There I was standing on the stern of the R/V Inferno as it came to a stop in the north channel of the Columbia River estuary. The sky had a broken overcast. The waves slowly rolled past. I wondered if Lewis and Clark - when they finally completed their route to the Pacific Ocean - viewed the same huge blooms of red water that I was looking at in the estuary.

Then Craig McNeil, an oceanographer from the Applied Physics Lab at the University of Washington and CMOP investigator, called out to prepare for deployment. He and his team, Trina Litchendorf and Captatin Andrew Reay-Ellers, were launching an autonomous underwater vehicle, simply known as a AUV.

The AUV is a robot which travels underwater without requiring input from an operator. It is equipped with at variety of sensors that can measure the concentration of various elements or compounds, the absorption or reflection of light, and the presence of microscopic life.

CMOP uses AUVs to study the massive red water blooms in the estuary. The blooms are made up of Mesodinium rubrum - a ciliate that is red in color, swims fast, and blooms during late summer and early fall.

The scientific goal is to characterize the vertical structures of Mesodinium rubrum blooms along the North Channel. This information will help CMOP scientists learn more about how red water species "exploit the small-scale physics and nutritional environment to bloom in a large river-dominated estuary."

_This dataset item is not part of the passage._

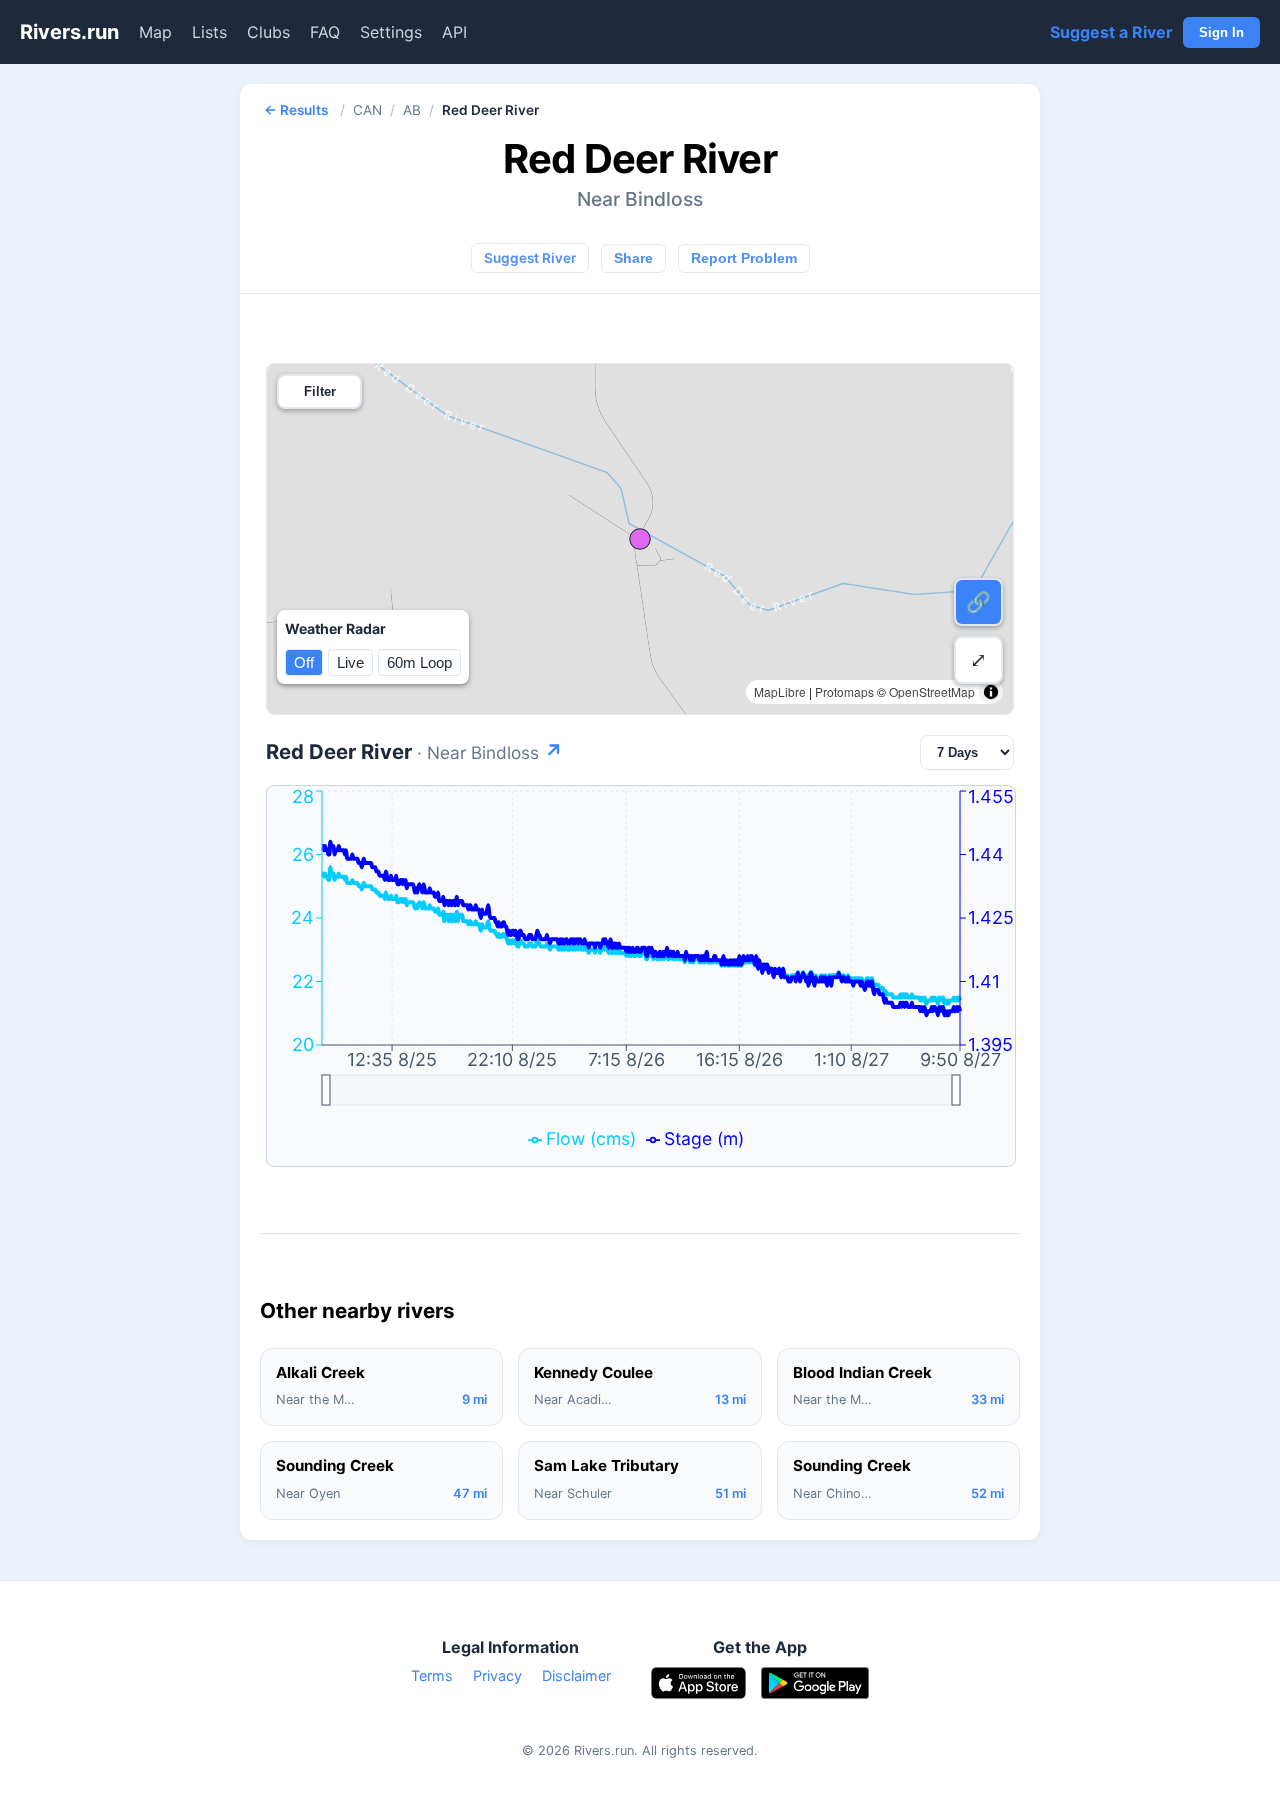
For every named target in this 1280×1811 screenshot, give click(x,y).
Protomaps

It has been almost 207 years since Lewis and Clark first laid eyes on the estuary. I imagine they may have wanted to capture the moment for everyone to see. Well luckily I had a small underwater camera with me. I attached it to a pole and put it down along the waterline. As the boat slowly moved forward, the red water splashed over the lens. It was an up close look at how red the bloom can get.